Brief Description of the Drawings
Figure 1 is a block diagram illustrating a displacement estimation system according to one embodiment of the present invention.
Figure 2 is a flow chart illustrating a method for calculating a displacement according to one embodiment of the present invention. Figure 3 A is a block diagram illustrating a substrate with a pattern in an image frame at a first time according to one embodiment of the present invention.
Figure 3B is a block diagram illustrating a substrate with a pattern in an image frame at a second time according to one embodiment of the present invention.
Figure 3C is a block diagram illustrating locations of the substrate at different times in an image frame according to one embodiment of the present invention.
Figure 4 is a block diagram illustrating a displacement adjustment system according to one embodiment of the present invention.
Figure 5 is a flow chart illustrating a method for calculating and using a displacement according to one embodiment of the present invention.

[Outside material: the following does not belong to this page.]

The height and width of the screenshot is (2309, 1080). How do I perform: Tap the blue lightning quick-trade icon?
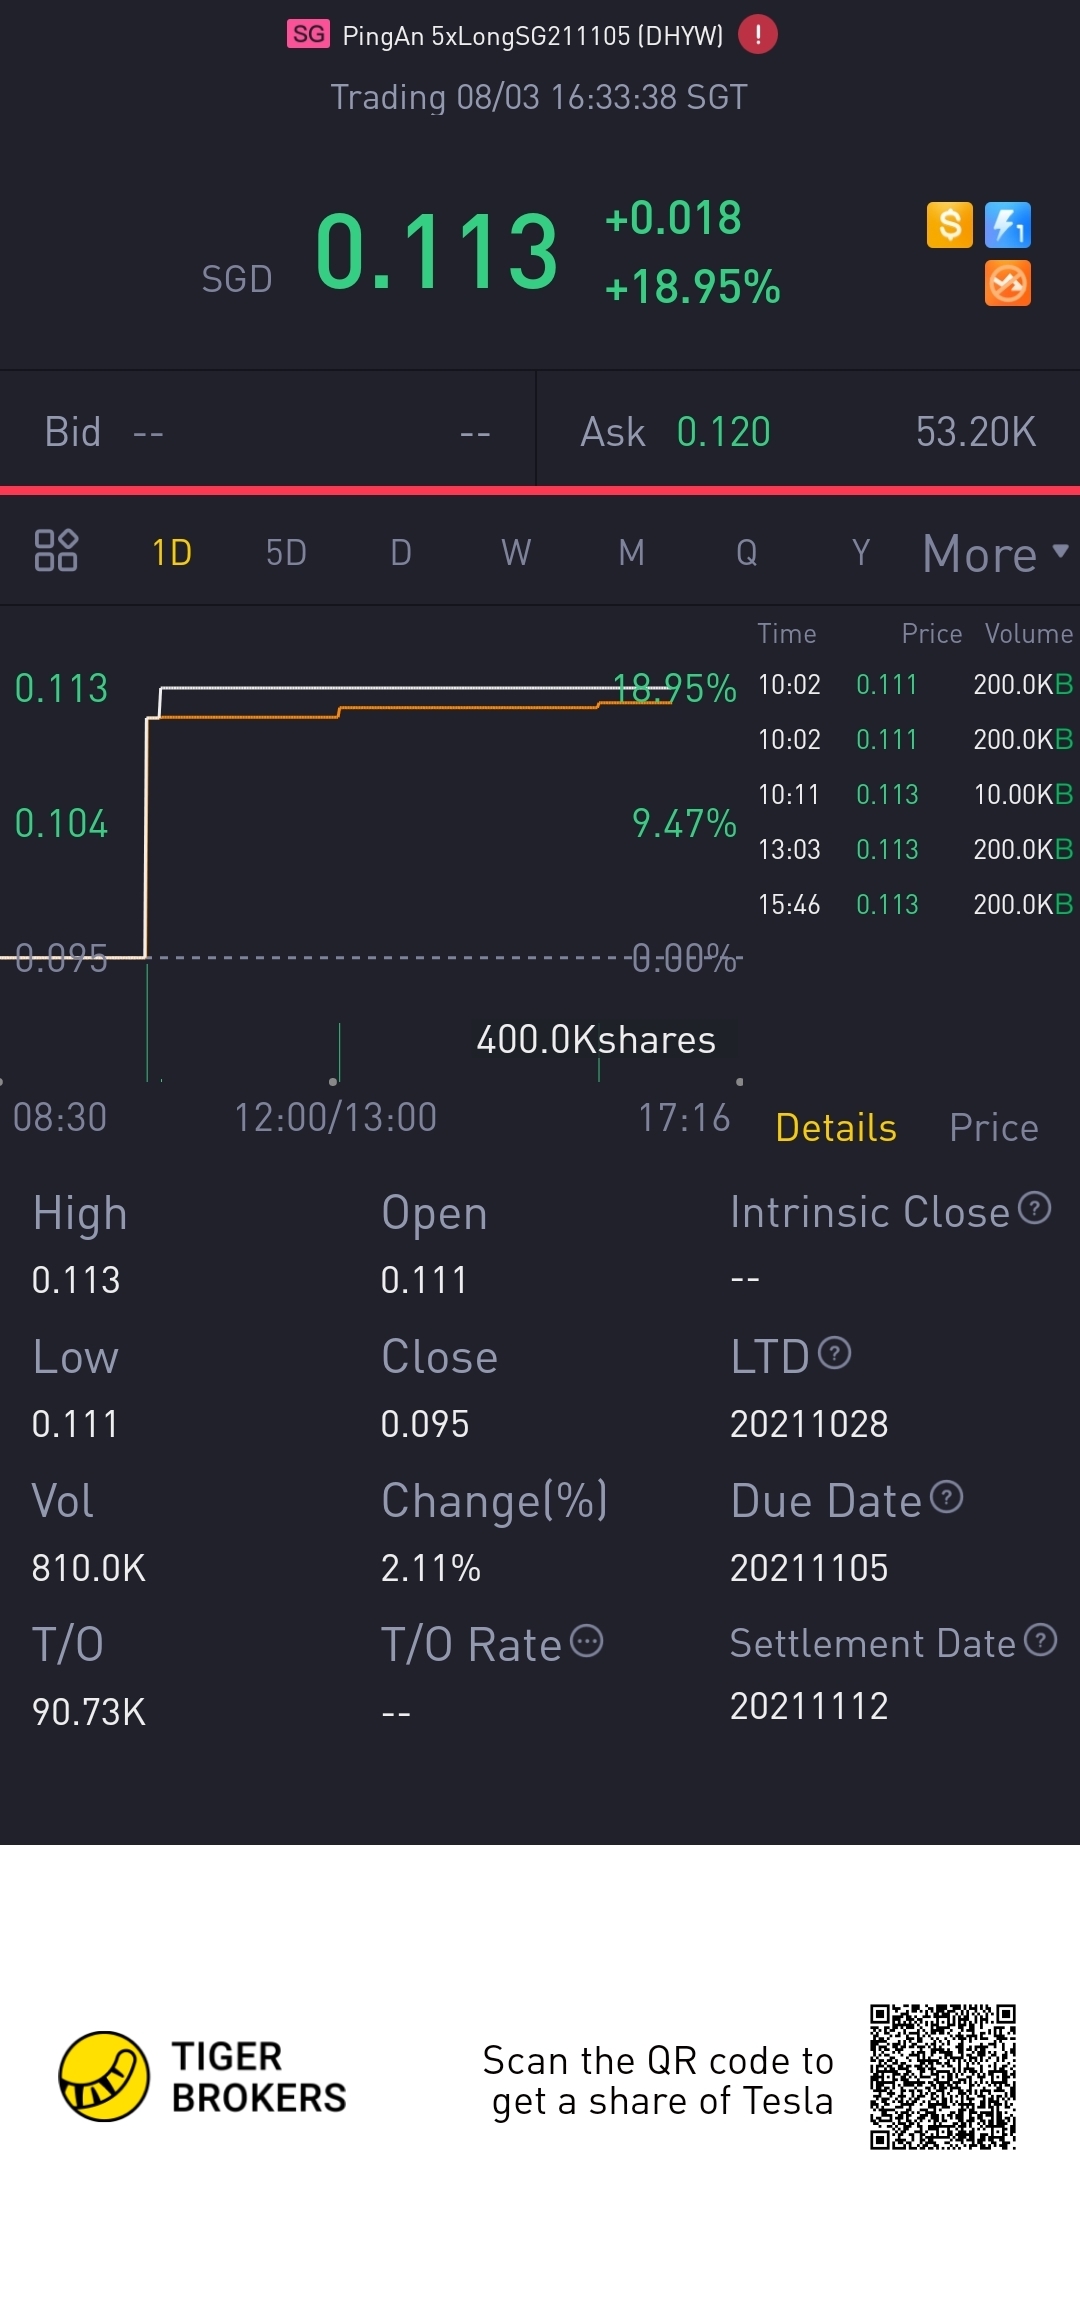pos(1007,225)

Figure 6 is a block diagram illustrating a displacement adjustment system according to one embodiment of the present invention. Figure 7 is a flow chart illustrating a method for calculating and using a displacement according to one embodiment of the present invention.
Detailed Description
In the following Detailed Description, reference is made to the accompanying drawings, which form a part hereof, and in which is shown by way of illustration specific embodiments in which the invention may be practiced. In this regard, directional terminology, such as "top," "bottom," "front," "back," "leading," "trailing," etc., is used with reference to the orientation of the Figure(s) being described. Because components of embodiments of the present invention can be positioned in a number of different orientations, the directional terminology is used for purposes of illustration and is in no way limiting. It is to be understood that other embodiments may be utilized and structural or logical changes may be made without departing from the scope of the present invention. The following Detailed Description, therefore, is not to be taken in a limiting sense, and the scope of the present invention is defined by the appended claims. A system and method for determining the relative positioning between a substrate that includes a pattern at different times through the use of image displacement calculations are provided. The image displacement calculations involve the process of identifying a location of the pattern in a reference frame captured at a first time, identifying a location of the pattern in a comparison frame captured at a second time that is subsequent to the first time, and estimating the distance between the pattern locations to calculate a displacement. The displacement may be used to move a substrate into an exacting relative position or may be used to move a functional unit, such as a piece of fabrication equipment, relative to the substrate. Figure 1 is a block diagram illustrating one embodiment of a displacement estimation system 100. Displacement estimation system 100 comprises a substrate 102, a data acquisition system 106, and a processing system 108.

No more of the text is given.